Pronounced ‘cheb-o-jen’ and often referred to as chebu jen, ceebu jën or simply tcheb, thiéboudienne is the quintessential Senegalese dish. Literally translating as ‘fish with rice’ in Wolof, Senegal’s national dish comes in all shapes and sizes with recipes and techniques varying from family to family. At its core: a piece of fried or grilled local white fish, fluffy seasoned rice and a flavour-rich tomato sauce, accompanied by a varying phalanx of steamed vegetables such as carrots, sweet potatoes, manioc, aubergine and a sweet-sour tamarind called dahkar.
Originating in the northern city of Saint-Louis, this hearty, inexpensive meal has become a mainstay of coastal Senegalese menus, while its meaty cousin, ceebu yapp, tends to be found further inland. Like with many traditional dishes, the best tcheb is often found in the smaller, shabbier, family-run restaurants where prices can be as low as 1,500 CFA ($2.65).
In the 1960s, Senegal exported almost a quarter of the world’s peanuts. Today that figure is around one percent, but the humble peanut still dominates Senegalese agriculture and is sold in bags and recycled bottles on nearly every street corner. No surprise, then, that it’s the principal ingredient in one of Senegal’s best-loved dishes: mafé.
Usually made with beef, but occasionally with lamb, chicken or vegetables, mafé is a spicy stew with a tomato and ground-peanut base. Served with rice, variants of mafé are common across West Africa, but the Senegalese version tends to be thicker, oilier and richer in flavour. It may not look much, but let your taste buds be the judge – at around 2,000 CFA ($3.5o), your wallet will be pretty pleased, too.

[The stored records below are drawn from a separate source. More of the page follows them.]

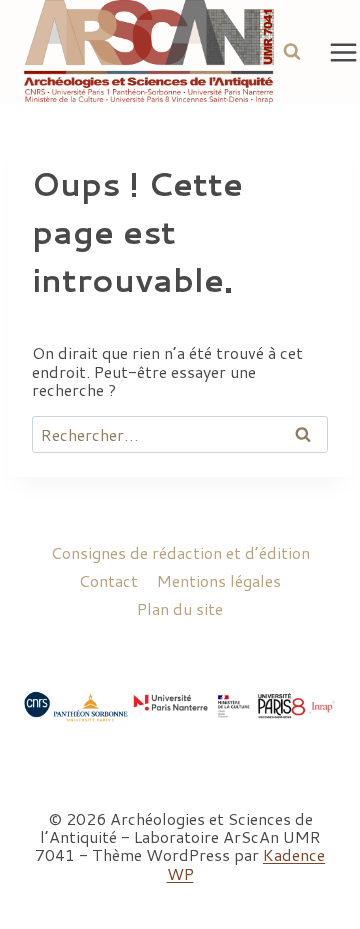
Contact (108, 580)
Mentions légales (219, 580)
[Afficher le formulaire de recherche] (292, 52)
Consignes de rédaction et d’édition (180, 552)
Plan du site (180, 608)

You smell a good BBQ before you see it and dibi is no different. The sizzling scent of smoked meat fills the air as lamb (and sometimes another meat) is seasoned and roasted on large, wood-fired grills, before being hacked to pieces and served in bite-sized chunks on grease-stained paper. Smothered with grilled onions in a tangy-mustard sauce and often accompanied with alokko (fried plantain), attieké (manioc couscous) or chips, dibi is the Senegalese equivalent of a Turkish kebab without all the salad nonsense.
Ordered by the kilo and served on large sharing platters with no knife or fork in sight, dibi is a favourite among groups of Senegalese, who either pick up a takeaway from their local dibiterie, or dine out at specialist dibi restaurants such as Seoul 2 and Xhorbi in Dakar, where a couple of kilos won’t exceed 6,000 CFA ($10).
Senegalese restaurants that don’t serve yassa are few and far between. A simple, yet delicious concoction of lemon juice, caramelised onions and garlic (and sometimes mustard), yassa is omnipresent in Senegal. Most commonly served over chicken or fish with a side of rice, yassa has also infiltrated the street-food scene with vendors selling yassa-filled baguettes at football stadiums, roundabouts and beaches.
Senegal is flush with treats from the Atlantic. From prawns (crevettes), oysters (huitres) and urchins (oursins) to tuna (thon), sea bream (dorade) and monkfish (lotte), coastal Senegal is a seafood-lover’s paradise. However, one catch stands above the rest: Senegal’s national fish, thiof.
A white grouper, thiof is the Wolof name used by the Lébou fisherman of north Dakar, who have long made a living from this iconic fish. A large, meaty, white fish that is best served grilled (when on the beach) or stuffed with spices and vegetables (when in a restaurant), thiof can also make an appearance in the ‘ultimate Senegal’ thiéboudienne. Although usually the most expensive fish on the menu (around 6,000 CFA ($10), thiof is double the size of the competition and can easily fill two stomachs. Head to Ile d’Ngor for some of the freshest and cheapest in Dakar.
Is it a samosa? Is it an empanada? Is it a British-style chip butty? It’s all of those and then some. In its essence, fataya is a synonym for deep-fried deliciousness. Sometimes they take the form of parcels stuffed with spiced meat. In other places, they are edible receptacles filled with chips, fried eggs and chilli sauce. Always salty, always filling, fataya is the perfect late-night/early evening snack.
However, there are a number of pretenders to its fast street-food crown. Spring rolls (nems) have been warmly adopted from Vietnam; the intoxicating whiff of beignets (sweet, fried doughnuts) can coax hunger to the most sated of mouths; warm and spicy nambe (a lentil-bean stew) is slathered into baguettes on street corners. Like many countries, in Senegal you don’t even need to enter a restaurant to get a great meal.
Okay, so bissap is not a dish, but you can’t go to Senegal without trying its most popular beverage. A sweet drink made from hibiscus flowers, bissap has the same blood-red appearance of Ribena and a taste not too dissimilar. Found prepared in every restaurant or supermarket, bissap can also be easily made at home by buying hibiscus flowers at the market and adding them (and sugar) to boiled water, before chilling. In a country where 95 percent of the population are Muslim, juices are ubiquitous, with other firm favourites including ginger, tamarind and bouye (pronounced ‘bwee’; the fruit of the baobab tree).